◆ What the task requires
Lines from the listing that hold the string "agent" are what you should return.

◆ Data listing
_ _ _ _ _

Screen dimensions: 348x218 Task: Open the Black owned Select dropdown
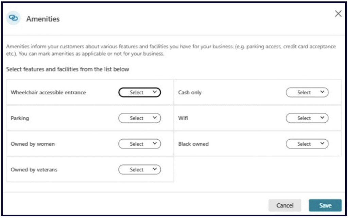point(307,144)
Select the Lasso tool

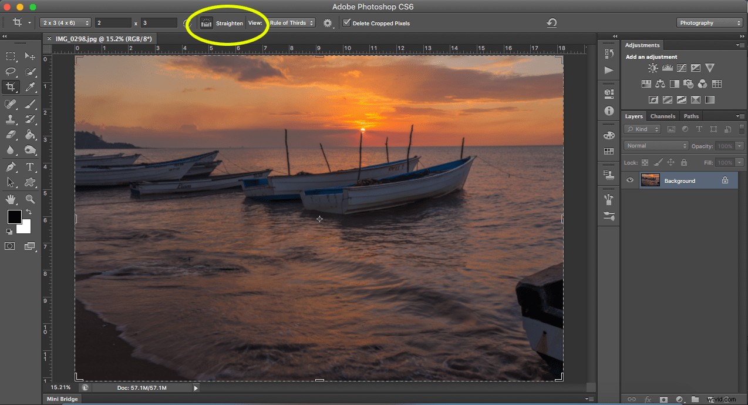11,72
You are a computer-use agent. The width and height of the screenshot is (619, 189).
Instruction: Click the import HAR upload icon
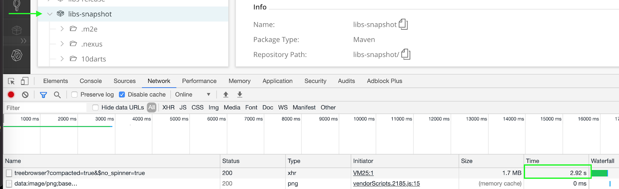click(x=226, y=95)
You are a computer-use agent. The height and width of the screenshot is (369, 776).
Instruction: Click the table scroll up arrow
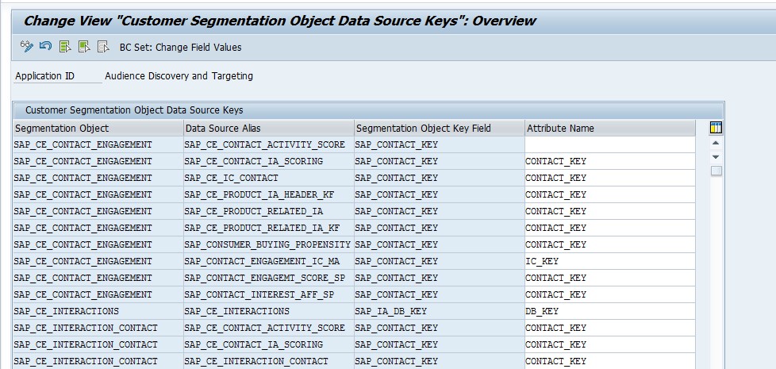pos(716,143)
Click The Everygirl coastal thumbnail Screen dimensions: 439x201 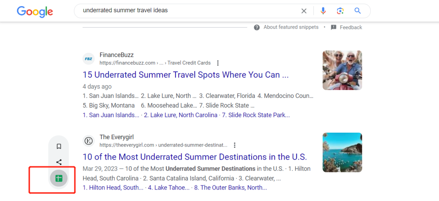(342, 152)
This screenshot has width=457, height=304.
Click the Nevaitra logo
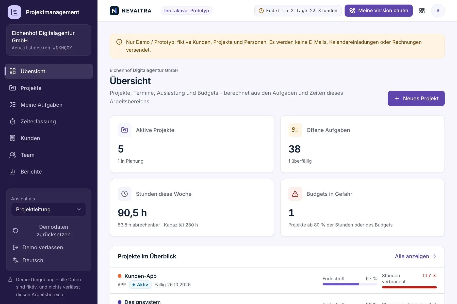(130, 11)
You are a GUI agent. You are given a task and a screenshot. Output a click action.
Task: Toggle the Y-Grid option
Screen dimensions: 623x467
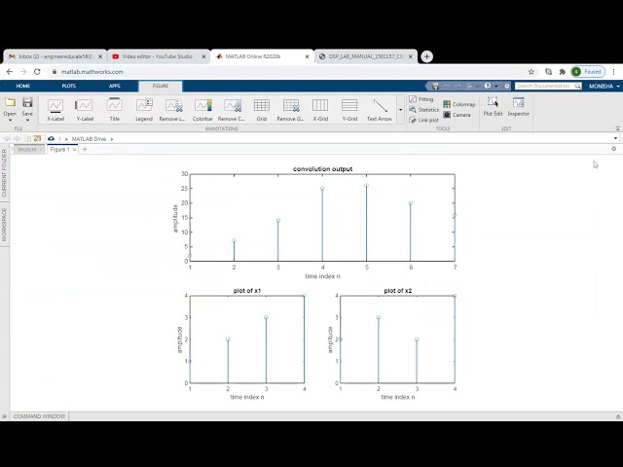[x=349, y=108]
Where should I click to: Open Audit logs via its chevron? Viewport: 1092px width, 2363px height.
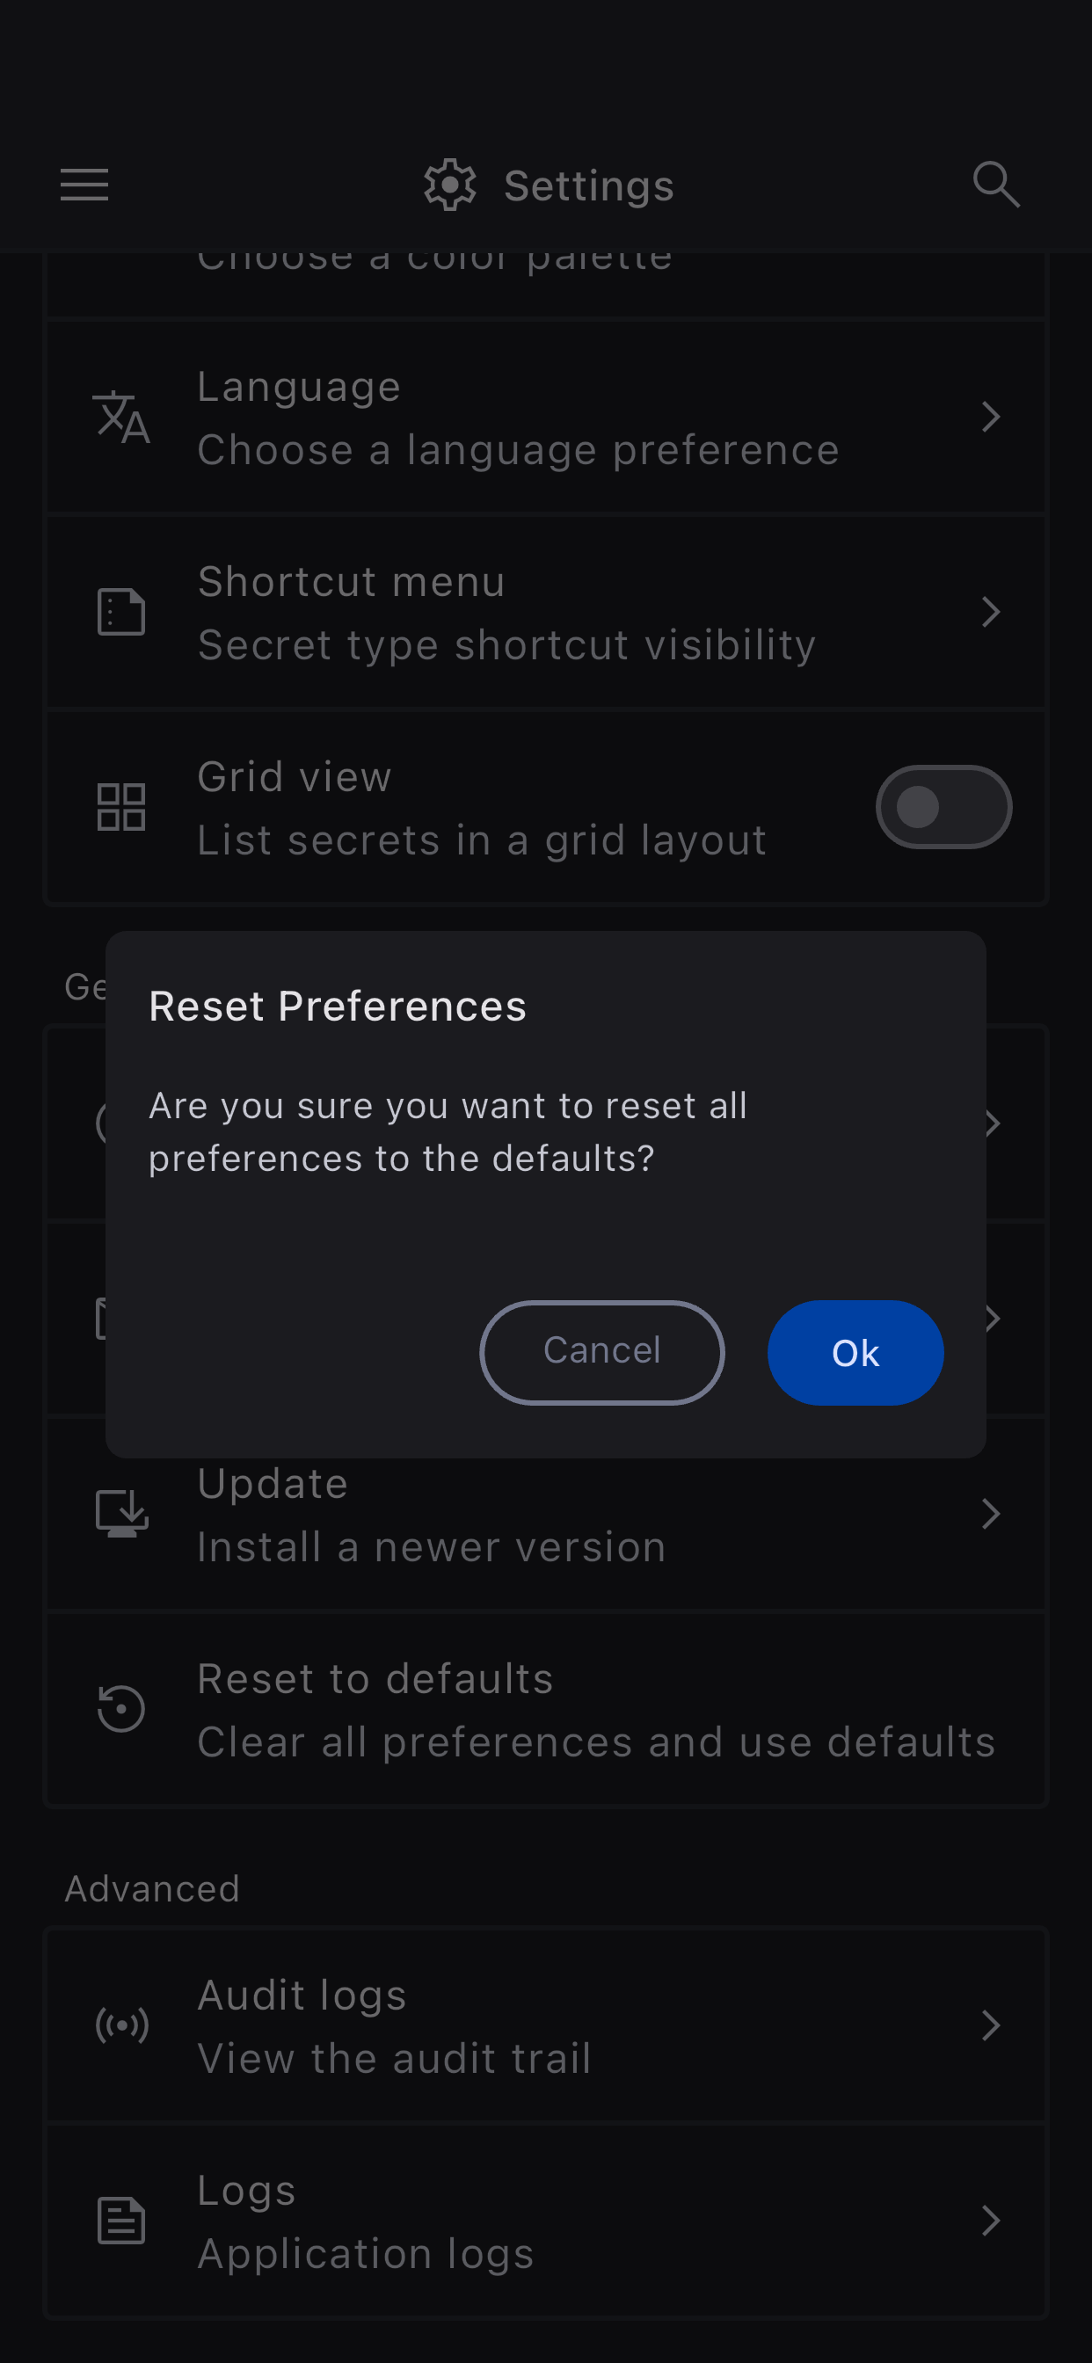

_ _ _ _ _

◆ Response area
You are a computer-use agent. The width and height of the screenshot is (619, 189).
You are a computer-use agent. The height and width of the screenshot is (369, 776).
You are a GUI agent. You are given a task and a screenshot. Output a click action.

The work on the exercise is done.